# New camera, electro 35 GSN



## Nein-reis (Oct 3, 2007)

Just picked up this new toy.  

1973 Yashica Electro 35 GSN



























This guy is sweet.

Lens: Color Yashinon DX 45mm 1:1.7-16 (WOW!)   

Shutter speeds B, 1/30, 30s-1/500 aperture priority (Yes thats 30 seconds) 


 :thumbup:


----------



## ZedU54 (Oct 3, 2007)

:stun: ...it's been 30 years since I've seen one of these!!...when I was in USAF basic training (in 1978), a fellow in my flight bought one...which helped pique my desire to get a 'real' camera (which went unfulfilled until very recently)...that's a rangefinder (right?...I know it isn't an SLR...)


----------



## usayit (Oct 3, 2007)

WoW... looks EXACTLY like mine... mine also came with the wide and telephoto screw on lenses too.  Unfortunately, I haven't obtained a battery to make use of it yet.


----------



## Nein-reis (Oct 4, 2007)

*ZedU54*  No its not a SLR.  Seems these were really sought after in the 70's.  Glad I could bring back a memmory for you.

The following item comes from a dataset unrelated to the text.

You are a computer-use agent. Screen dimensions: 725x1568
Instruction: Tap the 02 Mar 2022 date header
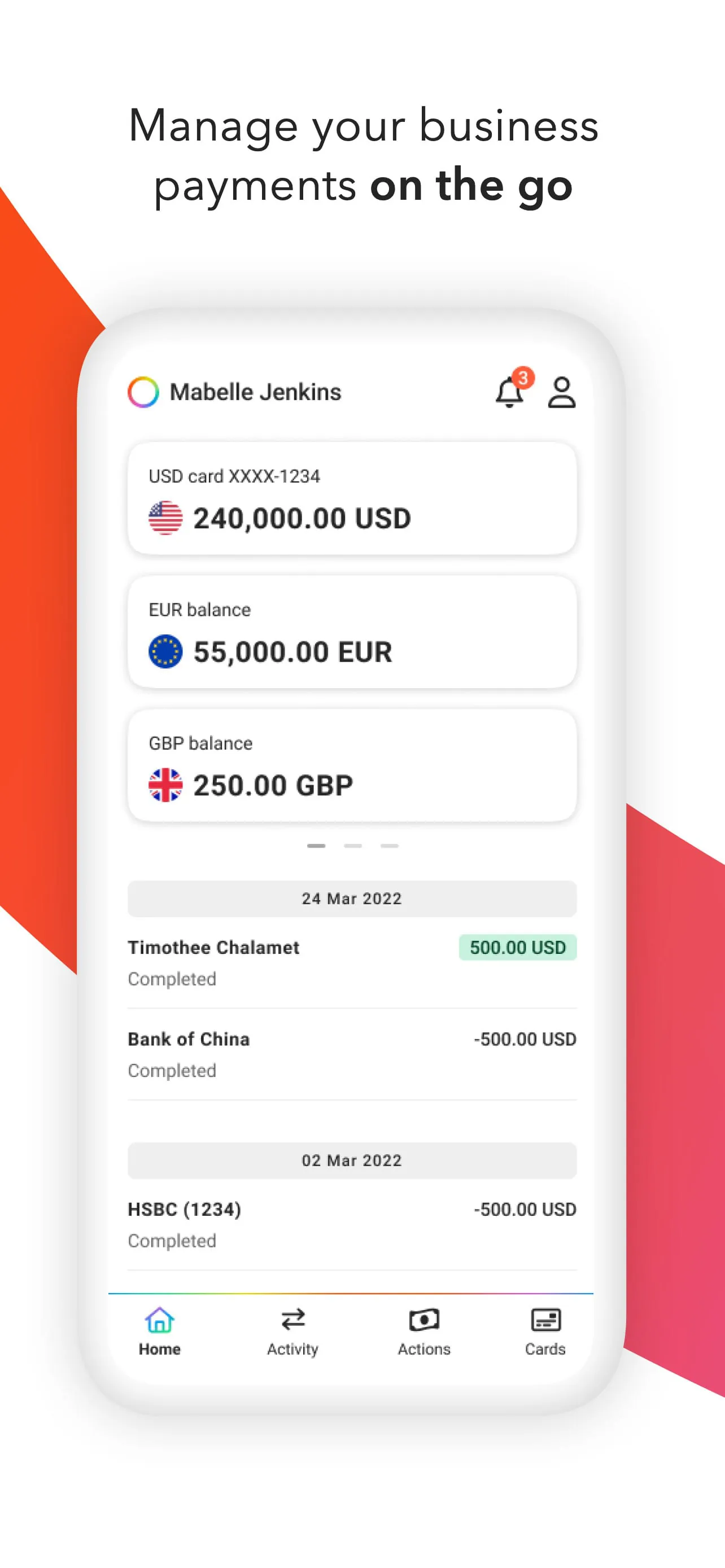(352, 1160)
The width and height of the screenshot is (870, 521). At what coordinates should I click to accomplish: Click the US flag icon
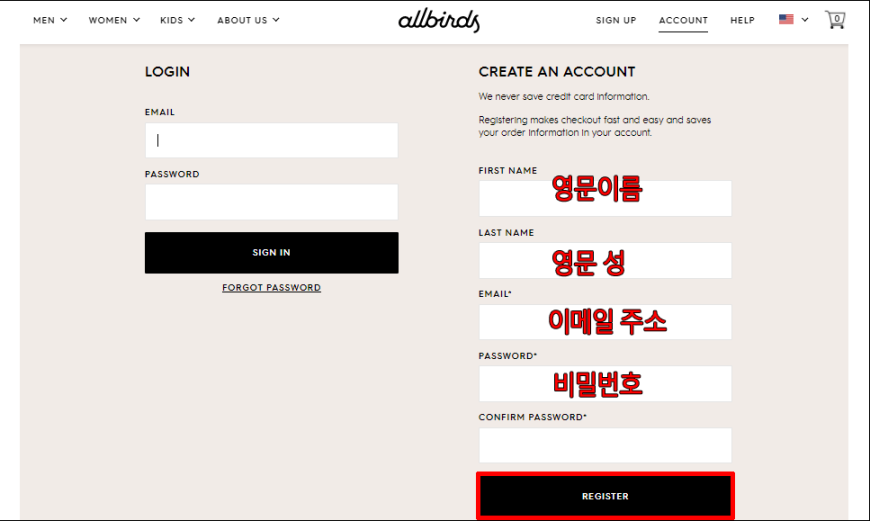pos(786,19)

*usayit* Mine came with two batteries, and I'm shooting a roll of monochrome with it now.  I took it apart yesterday, and everything looks great... the seals are perfect and there is no corrosion.  The  1:1.7-16 blows me away!  This is a fun little camera.


----------



## ThomThomsk (Oct 4, 2007)

Nice! Those Yashica's have a few common issues which sound like they haven't happened on your camera yet, but after 30 years there's a chance they will. This website has useful information on how to repair the "pad of death" and other problems yourself:

http://www.yashica-guy.com/document/repair.html#nine

I bought a battery adapter for a GSN from this guy, so I could use a modern battery in mine, and he seems to know what he is talking about.

Thomsk


----------



## Nein-reis (Oct 4, 2007)

Wown thanks Thomsk.  I'll check that out, how does your adapter work?  I cant find replacement batterys for this.


----------



## ThomThomsk (Oct 5, 2007)

Nein-reis said:


> Wown thanks Thomsk.  I'll check that out, how does your adapter work?  I cant find replacement batterys for this.

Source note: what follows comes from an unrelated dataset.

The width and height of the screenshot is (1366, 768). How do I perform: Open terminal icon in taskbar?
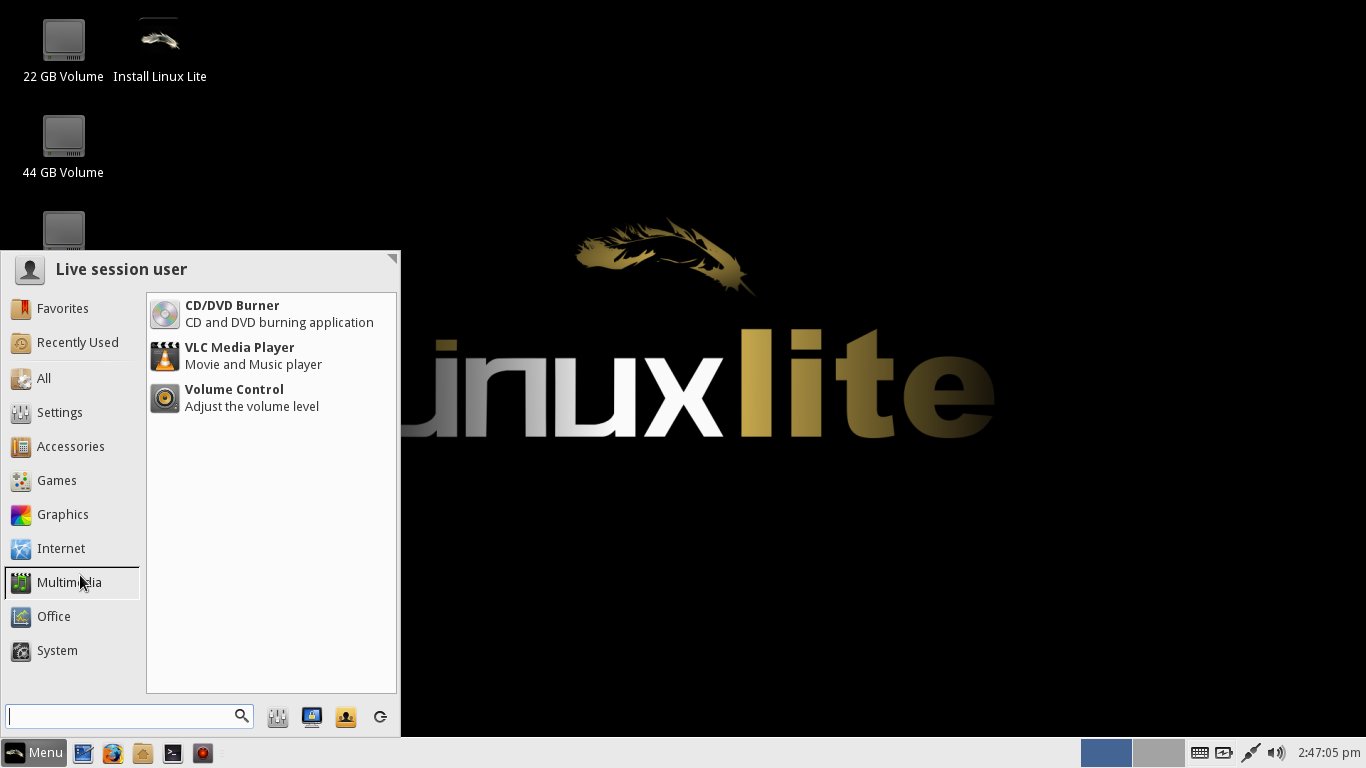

It's a piece of plastic tubing with a washer and copper stud in one end, and a modern 6 volt S28 size battery slides inside it. The whole thing then fits in your Yashica's battery compartment. See this page:

http://www.yashica-guy.com/document/battery.html


----------



## malkav41 (Oct 9, 2007)

I have 2 of these cameras. They are super sweet RF's. For batteries I use 28L's from Duracell, I wrapped a piece of a 5 roll film box around the battery until it fit snug (a cereal box piece will also work) , and then I used a spring to go from the battery post to the battery cover. It works like a charm. 

I hope you are enjoying your new toy. I do mine.

Here's one of them:


----------



## luis_relampago (Oct 29, 2007)

Here is my mint condition Yashica Electro 35 GSN


----------



## EZzing (Oct 29, 2007)

You have ONE BEAUTIFUL CAMERA THERE!!!!!!!!!!!!!!!!!!!!!!!!!!!!!!!! I wish mine came with all the goodies yours did!! WHAT A GREAT FIND!!!!!!!

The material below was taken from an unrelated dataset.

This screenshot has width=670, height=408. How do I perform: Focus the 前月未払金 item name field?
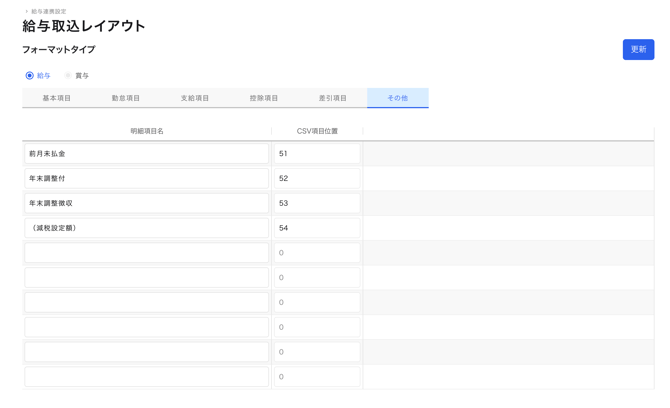pyautogui.click(x=146, y=154)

I did basically the same thing as Malkav41. I found a duracell 28L. Then I got a small cone shaped spring from ace hardware and I stretched the spring a bit to make good contact. Mine fired right up with everything working perfectly!

I'm not sure I made the best battery choice, but it works and the adapter spring was .40 cents.

I'm going to try and find a couple of O rings to fit the battery and keep it centered in the compartment, but not be so tight as to make removing the battery difficult. In the meantime, the cardboard works great!!

Bill


----------



## Blackbelt93 (Dec 10, 2007)

hey i found my dads old gsn electro from 68' but where do u buy the lens from i've been looking for them and i cant find'm. also battery? can i just use a AA warped in some cardboard?


----------



## malkav41 (Dec 29, 2007)

Blackbelt93, the lens on the Electro 35 GSN is not interchangable, but there were some screw-on tele and wide angle lenses.

Double A batteries will not work as the camera requires 5.6 to 6 volts to operate.


----------



## jwkwd (Jan 1, 2008)

Great looking camera! Not to be off track, but ZedU54, I was in USAF basic training in 1978.


----------



## MadisonWI (Jan 4, 2008)

I have owned three of these and they're one of my favorite cameras. The pictures it can take are amazing, even with cheapo film! Seems like they have less problems than a lot of my other old cameras, too. 

I also have a like-mint set of the auxilliary lenses and they're great as well (Hmm... I guess I haven't tried the telephoto yet ...) 

If anybody is interested, I'll be selling a GSN with a set of Auxilliary lenses and finder soon on eBay (will probably start this weekend - user name "BoardBikeWake"). For the money, I don't think you can get a nicer camera! 

PS - Cut out a small piece of the cardboard that lightbulbs come in and wrap it around the battery - this works well teamed up with a spring to hold the battery in place!


----------



## gsga (Jan 15, 2008)

weird, was just reading up on these... beautifully designed, strange cams! i saw 2 of these last year in a 2nd hand shop... now i'm kicking myself for not picking them up!


----------



## MadisonWI (Jan 21, 2008)

Ha, I just bought my FOURTH GSN this weekend for $8 !! I'm still looking for one that functions perfectly - every one has some TINY thing wrong with it


----------